• Work required
Return the entries from the line containing "This screenshot has width=1456, height=819." up to and including the line containing "Action: click(x=804, y=488)", reproducing each line without any change.

• Entries drawn from a collection
■ ■ ■
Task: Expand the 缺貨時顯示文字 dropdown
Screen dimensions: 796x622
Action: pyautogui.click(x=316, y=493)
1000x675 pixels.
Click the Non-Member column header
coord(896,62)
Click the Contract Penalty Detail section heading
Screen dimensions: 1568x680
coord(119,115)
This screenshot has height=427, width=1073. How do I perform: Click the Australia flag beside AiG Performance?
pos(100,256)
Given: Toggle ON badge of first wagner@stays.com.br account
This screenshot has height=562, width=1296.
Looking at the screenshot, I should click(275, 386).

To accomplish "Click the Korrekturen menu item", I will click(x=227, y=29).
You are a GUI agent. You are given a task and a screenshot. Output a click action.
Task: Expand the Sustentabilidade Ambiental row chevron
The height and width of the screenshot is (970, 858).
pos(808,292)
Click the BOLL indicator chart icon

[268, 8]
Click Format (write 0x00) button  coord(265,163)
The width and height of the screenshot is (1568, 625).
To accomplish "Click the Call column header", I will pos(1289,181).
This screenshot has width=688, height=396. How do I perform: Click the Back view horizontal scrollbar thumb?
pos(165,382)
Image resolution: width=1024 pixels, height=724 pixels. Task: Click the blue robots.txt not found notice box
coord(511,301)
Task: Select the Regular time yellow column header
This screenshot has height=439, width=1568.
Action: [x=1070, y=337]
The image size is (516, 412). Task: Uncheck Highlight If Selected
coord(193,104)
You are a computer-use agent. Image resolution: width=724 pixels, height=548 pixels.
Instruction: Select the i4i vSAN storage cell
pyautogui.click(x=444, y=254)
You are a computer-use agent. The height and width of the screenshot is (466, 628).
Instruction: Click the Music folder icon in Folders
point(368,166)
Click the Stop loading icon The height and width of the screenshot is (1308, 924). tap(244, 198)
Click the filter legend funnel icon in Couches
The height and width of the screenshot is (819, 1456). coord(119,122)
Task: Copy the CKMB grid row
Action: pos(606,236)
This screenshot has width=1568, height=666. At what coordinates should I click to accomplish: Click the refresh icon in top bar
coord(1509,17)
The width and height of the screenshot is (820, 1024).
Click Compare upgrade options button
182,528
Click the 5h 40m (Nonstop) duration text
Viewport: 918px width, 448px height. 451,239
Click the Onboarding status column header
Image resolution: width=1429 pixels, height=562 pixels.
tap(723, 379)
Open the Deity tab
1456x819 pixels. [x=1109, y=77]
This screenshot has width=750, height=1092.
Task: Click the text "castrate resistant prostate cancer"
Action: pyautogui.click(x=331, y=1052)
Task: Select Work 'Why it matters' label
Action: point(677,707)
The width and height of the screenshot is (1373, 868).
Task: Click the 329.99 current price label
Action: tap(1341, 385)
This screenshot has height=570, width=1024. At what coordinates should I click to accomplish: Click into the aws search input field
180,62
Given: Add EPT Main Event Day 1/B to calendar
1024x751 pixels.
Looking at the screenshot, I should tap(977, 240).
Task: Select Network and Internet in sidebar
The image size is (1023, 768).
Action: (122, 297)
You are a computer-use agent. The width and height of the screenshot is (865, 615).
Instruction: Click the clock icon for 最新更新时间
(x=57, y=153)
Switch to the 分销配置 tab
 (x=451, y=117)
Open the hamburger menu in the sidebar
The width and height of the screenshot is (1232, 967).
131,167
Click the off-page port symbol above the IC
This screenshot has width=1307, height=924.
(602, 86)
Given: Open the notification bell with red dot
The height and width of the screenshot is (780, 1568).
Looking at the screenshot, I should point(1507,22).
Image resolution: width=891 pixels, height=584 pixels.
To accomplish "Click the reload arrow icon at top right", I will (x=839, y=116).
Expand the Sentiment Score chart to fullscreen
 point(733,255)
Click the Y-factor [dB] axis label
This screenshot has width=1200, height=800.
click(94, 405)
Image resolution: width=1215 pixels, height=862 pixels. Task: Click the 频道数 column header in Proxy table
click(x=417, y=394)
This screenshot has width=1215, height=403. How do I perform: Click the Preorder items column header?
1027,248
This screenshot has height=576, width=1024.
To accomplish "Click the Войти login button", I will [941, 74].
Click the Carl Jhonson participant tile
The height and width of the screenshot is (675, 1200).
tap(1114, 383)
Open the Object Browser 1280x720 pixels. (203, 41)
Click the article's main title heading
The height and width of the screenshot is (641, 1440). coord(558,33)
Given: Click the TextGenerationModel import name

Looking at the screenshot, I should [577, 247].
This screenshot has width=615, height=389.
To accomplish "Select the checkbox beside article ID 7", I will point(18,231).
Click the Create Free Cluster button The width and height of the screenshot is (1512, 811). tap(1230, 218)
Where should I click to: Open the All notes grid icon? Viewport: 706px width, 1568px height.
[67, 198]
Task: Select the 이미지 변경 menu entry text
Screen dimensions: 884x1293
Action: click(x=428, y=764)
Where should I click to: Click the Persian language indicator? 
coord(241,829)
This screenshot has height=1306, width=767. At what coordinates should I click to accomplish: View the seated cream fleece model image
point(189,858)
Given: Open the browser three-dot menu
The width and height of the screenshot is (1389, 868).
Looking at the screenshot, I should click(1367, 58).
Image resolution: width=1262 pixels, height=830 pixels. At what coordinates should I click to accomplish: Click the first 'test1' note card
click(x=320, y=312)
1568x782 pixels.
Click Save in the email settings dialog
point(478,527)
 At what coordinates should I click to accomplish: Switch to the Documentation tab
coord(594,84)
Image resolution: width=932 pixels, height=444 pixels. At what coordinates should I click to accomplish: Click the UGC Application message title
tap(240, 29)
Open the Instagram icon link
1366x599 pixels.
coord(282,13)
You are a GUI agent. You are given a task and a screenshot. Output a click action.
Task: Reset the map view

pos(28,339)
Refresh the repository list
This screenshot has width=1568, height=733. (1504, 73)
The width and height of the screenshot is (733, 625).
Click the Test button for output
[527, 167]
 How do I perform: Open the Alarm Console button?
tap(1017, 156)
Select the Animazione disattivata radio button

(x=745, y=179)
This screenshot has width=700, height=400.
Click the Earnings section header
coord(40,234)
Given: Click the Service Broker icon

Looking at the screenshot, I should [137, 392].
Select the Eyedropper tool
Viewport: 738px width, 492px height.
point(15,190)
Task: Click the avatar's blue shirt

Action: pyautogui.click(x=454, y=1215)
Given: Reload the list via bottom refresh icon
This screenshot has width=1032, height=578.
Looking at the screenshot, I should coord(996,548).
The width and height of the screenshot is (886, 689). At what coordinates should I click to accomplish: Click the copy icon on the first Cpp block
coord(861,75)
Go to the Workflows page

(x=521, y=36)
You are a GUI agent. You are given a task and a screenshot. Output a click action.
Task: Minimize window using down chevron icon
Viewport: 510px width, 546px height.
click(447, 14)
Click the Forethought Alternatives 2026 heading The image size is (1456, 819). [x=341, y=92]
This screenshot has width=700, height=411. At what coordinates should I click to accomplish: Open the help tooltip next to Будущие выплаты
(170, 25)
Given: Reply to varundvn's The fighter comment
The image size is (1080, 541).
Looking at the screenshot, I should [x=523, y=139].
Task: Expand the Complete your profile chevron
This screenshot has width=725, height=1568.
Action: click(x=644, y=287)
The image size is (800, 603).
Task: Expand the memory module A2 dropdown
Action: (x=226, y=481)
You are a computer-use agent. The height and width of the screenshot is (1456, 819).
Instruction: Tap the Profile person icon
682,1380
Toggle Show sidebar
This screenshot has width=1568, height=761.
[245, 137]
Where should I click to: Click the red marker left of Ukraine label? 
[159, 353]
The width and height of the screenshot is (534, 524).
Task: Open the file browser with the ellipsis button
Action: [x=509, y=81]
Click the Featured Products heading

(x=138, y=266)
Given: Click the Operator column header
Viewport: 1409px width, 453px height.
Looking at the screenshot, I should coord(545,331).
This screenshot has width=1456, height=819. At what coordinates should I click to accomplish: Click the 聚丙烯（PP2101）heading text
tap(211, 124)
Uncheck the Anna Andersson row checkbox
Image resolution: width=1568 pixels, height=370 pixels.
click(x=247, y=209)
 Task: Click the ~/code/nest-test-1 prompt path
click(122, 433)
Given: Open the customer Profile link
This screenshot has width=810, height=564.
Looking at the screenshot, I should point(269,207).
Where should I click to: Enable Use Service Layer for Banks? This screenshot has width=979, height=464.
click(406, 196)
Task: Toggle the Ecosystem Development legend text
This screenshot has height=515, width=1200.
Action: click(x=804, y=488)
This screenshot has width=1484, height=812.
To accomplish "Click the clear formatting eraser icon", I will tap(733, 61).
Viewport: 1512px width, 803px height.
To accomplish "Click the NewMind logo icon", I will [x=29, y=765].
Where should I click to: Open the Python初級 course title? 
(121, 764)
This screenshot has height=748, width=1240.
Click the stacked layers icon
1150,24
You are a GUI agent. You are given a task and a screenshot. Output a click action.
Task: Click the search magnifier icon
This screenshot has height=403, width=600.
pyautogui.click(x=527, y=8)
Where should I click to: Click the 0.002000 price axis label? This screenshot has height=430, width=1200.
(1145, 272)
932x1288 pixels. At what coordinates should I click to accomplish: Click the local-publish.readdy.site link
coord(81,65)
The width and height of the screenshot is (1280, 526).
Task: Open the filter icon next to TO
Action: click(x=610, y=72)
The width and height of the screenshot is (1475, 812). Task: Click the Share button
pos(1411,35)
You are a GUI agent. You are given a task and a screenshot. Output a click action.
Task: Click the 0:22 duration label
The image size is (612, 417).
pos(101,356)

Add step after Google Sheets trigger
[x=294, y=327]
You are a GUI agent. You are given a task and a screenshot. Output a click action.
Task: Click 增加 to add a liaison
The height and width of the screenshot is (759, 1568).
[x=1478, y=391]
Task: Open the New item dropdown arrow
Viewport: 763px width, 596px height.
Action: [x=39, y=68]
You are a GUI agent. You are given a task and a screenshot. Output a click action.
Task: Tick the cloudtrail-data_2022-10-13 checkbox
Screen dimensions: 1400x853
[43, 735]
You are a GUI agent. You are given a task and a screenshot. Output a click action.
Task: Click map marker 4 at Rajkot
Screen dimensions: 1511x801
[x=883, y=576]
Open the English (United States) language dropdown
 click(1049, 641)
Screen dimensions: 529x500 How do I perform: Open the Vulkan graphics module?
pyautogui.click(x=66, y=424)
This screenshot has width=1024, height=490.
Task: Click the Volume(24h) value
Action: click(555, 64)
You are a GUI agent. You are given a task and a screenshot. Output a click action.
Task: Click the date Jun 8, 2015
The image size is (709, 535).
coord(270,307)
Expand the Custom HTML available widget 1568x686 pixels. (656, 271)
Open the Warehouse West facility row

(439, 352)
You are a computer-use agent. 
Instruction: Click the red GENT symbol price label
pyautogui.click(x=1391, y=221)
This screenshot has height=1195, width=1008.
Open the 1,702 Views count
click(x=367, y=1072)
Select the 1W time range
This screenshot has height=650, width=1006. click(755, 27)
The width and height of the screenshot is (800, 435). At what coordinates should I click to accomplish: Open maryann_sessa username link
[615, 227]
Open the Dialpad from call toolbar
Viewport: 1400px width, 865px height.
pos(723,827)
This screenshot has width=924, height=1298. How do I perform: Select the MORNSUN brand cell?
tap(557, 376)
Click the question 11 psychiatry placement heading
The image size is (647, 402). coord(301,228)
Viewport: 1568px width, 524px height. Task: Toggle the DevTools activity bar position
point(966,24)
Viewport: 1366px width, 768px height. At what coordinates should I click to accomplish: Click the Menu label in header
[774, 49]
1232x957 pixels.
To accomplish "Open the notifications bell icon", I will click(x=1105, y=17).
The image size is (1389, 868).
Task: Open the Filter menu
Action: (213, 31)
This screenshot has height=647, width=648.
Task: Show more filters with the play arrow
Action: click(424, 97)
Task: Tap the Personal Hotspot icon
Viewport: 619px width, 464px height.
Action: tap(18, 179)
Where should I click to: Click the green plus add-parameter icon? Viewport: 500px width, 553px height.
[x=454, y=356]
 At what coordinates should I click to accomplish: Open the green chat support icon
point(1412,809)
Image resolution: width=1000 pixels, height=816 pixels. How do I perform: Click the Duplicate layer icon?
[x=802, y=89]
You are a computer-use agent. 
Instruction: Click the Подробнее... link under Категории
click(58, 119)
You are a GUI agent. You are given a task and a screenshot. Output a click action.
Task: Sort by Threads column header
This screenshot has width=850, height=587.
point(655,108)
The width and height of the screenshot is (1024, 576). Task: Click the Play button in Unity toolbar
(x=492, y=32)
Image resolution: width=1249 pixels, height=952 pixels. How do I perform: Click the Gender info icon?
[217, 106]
■ ■ ■
• Solution for this problem
This screenshot has width=1456, height=819. At what coordinates should I click to accomplish: Click the 聚丙烯（PP2101）heading text
tap(211, 124)
Uncheck the Anna Andersson row checkbox
Image resolution: width=1568 pixels, height=370 pixels.
click(x=247, y=209)
 Task: Click the ~/code/nest-test-1 prompt path
click(122, 433)
Given: Open the customer Profile link
This screenshot has width=810, height=564.
Looking at the screenshot, I should point(269,207).
Where should I click to: Enable Use Service Layer for Banks? This screenshot has width=979, height=464.
click(406, 196)
Task: Toggle the Ecosystem Development legend text
This screenshot has height=515, width=1200.
Action: click(x=804, y=488)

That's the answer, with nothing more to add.